■ **What you need to do**: Convert the entries below into a JSON list of strings with one string per line, leaving out any blank lines.

Records for pointing at text and elements:
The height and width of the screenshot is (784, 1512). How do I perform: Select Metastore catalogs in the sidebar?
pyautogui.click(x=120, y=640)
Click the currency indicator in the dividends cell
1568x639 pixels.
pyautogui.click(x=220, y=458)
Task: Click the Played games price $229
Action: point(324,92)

■ **Result for this exercise**:
[
  "The height and width of the screenshot is (784, 1512). How do I perform: Select Metastore catalogs in the sidebar?",
  "pyautogui.click(x=120, y=640)",
  "Click the currency indicator in the dividends cell",
  "1568x639 pixels.",
  "pyautogui.click(x=220, y=458)",
  "Task: Click the Played games price $229",
  "Action: point(324,92)"
]